Around 1800 in England and Russia, the three main do-gooder activities were medicine, school, and alms (= food/shelter for the weak, such as the old or crippled). Today the three spending categories of medicine, school, and alms make up ~40% of US GDP, a far larger fraction than in 1800. Why the vast increase?
My explanation: we long ago evolved strong feelings of respect for these activities, but modern context changes have allowed out-of-equilibrium exploitation of such feelings. Details:
1. Foragers who personally taught kids, cared for sick folks, and gave food/shelter to weak folks, credibly signaled their loyalty to allies, at least when such needy were allies. Weak group selection helped encourage such aid as ways to signal loyalty, in place of other possible loyalty signals. Humans eventually evolved deep feelings of respect for such activities.
2. Farmers inherited such feelings, and thus also gave social credit to those who donated money instead of time to promote these three classic charities. Rich farmer elites felt this more strongly, as they had more forager style attitudes. As such donations were less observable than forager help, farmer donors had weaker incentives to help. Also, the indirection often resulted in money being spend badly.
3. Industry era folk also inherited such feelings, strengthened by wealth. Voters today get social credit for supporting tax-funded activities that look similar to the three classic charities: medicine, school, alms — even though one can fake such signals without having the loyalty that such signals are seen as showing. That is, votes supporting spending taxes on medicine, school and alms are interpreted as showing loyal “caring” for one’s community, even though most of this spending is on typical voters, not those in special need, and even though one person’s vote doesn’t change outcomes. And even if a vote did change outcomes, paying via taxes doesn’t sacrifice personal income relative to local rivals, making this signal mostly “cheap talk.” Indirection continues to hurt effectiveness. All this creates a perfect storm of vast voter support for tax-funded medicine, school, and alms. So we can all feel fantastic about how caring we all are. Yeah us.
Maybe I'm overly cynical or ultra-capitalist - but I see both education and medicine as potentially huge positive externalities to society. From a purely selfish standpoint, spending money on either category makes my life better. Smarter people produce more, consume more, and are more likely to make phenomenal contributions to society as a whole. The same applies to healthier people (especially when compared to dead people). For every dollar I spend on the education or health care for others, I may get two dollars back (in the long run).

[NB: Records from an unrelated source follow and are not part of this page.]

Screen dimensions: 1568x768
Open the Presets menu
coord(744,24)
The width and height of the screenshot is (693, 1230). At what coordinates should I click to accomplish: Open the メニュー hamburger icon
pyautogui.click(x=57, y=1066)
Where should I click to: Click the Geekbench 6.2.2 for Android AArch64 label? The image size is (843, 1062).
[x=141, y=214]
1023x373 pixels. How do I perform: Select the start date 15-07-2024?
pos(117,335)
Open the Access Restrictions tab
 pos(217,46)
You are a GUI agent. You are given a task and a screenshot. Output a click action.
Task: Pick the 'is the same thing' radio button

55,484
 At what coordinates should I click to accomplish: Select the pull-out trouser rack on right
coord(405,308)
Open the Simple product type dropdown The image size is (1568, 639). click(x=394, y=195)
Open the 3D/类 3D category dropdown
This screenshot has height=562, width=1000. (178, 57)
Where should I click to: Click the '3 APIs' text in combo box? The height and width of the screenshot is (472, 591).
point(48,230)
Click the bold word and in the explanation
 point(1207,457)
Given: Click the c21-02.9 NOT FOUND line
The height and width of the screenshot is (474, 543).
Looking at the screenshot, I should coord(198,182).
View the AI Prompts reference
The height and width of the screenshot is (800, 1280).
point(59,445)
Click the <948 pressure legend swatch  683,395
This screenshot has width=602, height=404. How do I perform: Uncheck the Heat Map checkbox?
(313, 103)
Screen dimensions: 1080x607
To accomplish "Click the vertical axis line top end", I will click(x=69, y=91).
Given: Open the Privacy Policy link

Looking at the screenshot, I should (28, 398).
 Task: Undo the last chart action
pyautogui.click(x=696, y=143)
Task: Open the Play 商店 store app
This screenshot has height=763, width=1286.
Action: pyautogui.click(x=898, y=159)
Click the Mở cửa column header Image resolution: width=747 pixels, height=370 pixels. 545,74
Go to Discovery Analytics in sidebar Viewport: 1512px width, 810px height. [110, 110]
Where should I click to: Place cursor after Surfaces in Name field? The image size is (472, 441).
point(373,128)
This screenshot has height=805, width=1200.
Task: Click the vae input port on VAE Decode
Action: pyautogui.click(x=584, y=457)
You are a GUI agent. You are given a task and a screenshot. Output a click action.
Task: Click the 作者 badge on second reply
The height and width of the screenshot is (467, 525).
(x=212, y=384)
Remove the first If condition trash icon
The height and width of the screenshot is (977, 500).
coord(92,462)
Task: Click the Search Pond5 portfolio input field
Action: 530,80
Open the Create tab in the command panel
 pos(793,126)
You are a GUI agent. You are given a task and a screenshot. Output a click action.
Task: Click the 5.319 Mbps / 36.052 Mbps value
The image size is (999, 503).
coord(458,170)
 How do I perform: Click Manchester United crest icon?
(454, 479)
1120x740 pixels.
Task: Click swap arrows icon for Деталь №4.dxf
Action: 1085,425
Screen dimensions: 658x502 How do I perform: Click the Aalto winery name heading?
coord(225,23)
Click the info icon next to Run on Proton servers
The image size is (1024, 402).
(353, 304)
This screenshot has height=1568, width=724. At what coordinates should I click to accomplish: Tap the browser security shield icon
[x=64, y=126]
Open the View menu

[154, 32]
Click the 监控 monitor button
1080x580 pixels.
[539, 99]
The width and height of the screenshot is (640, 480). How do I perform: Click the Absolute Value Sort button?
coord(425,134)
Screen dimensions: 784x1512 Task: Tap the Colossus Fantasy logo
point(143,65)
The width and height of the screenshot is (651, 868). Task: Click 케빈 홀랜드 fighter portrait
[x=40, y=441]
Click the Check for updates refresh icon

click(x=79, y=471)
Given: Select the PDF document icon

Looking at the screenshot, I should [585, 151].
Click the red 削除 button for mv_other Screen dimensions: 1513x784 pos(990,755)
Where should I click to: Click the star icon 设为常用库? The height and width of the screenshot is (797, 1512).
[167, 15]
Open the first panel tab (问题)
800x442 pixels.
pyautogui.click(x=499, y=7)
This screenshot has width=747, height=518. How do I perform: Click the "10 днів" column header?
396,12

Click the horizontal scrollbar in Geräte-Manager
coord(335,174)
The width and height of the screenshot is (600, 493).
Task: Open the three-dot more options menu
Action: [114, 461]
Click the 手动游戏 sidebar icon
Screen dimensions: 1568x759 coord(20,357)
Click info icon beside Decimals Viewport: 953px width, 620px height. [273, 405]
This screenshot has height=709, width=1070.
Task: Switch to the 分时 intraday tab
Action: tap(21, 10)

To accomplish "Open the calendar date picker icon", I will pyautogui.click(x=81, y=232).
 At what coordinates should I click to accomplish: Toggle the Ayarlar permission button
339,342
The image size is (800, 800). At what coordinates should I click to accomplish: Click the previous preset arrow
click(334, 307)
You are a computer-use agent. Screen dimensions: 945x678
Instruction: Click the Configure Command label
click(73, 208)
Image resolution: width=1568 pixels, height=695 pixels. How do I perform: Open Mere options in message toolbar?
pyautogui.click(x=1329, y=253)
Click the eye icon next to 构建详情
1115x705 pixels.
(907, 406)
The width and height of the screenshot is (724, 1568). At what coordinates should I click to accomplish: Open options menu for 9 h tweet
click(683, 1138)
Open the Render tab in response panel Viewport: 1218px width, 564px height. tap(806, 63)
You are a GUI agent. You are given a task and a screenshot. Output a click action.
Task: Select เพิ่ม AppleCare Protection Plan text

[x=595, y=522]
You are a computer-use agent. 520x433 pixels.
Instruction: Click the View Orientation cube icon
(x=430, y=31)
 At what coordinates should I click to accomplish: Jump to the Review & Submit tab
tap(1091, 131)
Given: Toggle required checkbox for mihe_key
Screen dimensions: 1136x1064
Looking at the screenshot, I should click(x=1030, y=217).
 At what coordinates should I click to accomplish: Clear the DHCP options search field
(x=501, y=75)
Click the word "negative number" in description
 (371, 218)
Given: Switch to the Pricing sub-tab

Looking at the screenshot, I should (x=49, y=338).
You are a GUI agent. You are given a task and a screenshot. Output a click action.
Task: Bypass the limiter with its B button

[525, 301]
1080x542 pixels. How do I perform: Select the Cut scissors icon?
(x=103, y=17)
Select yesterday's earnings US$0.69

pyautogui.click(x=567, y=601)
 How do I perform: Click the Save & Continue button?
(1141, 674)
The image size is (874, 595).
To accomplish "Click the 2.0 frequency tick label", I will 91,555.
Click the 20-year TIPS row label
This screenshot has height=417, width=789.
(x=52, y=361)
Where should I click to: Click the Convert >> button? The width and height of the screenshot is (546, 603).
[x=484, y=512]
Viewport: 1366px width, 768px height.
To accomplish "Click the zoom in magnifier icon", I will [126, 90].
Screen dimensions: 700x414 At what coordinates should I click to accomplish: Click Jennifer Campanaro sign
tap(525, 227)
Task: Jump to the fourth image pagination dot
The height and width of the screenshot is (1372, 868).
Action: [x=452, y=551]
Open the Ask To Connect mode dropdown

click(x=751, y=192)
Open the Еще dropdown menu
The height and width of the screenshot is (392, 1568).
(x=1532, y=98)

Alms are harder to justify. I typically see it as a guilt-effect from the realization that a not-insignificant portion of my success is due to luck (where I was born, who my parents were, being in the right place at the right time, etc.) - and that an equally significant portion of others' lack of success is likewise due to factors beyond their control. Selfishly, I can see it as an act of reciprocal altruism, but it could also just be assuaging my conscience.
As for why the contributions to these areas has increased over time - the easiest explanation is that more people have come to these same conclusions. If that's too easy, then maybe more smart people have come to these conclusions, and, after realizing that these beliefs should be universal within a society, have worked to influence others through advertising and rhetoric.
Um, what about the possibility that all three elements are functionally necessary and/or structurally demanded in modern society -- much more so than at the end of the 18th century? Never mind the motivation to supply them: could we run a modern industrial nation-state without them?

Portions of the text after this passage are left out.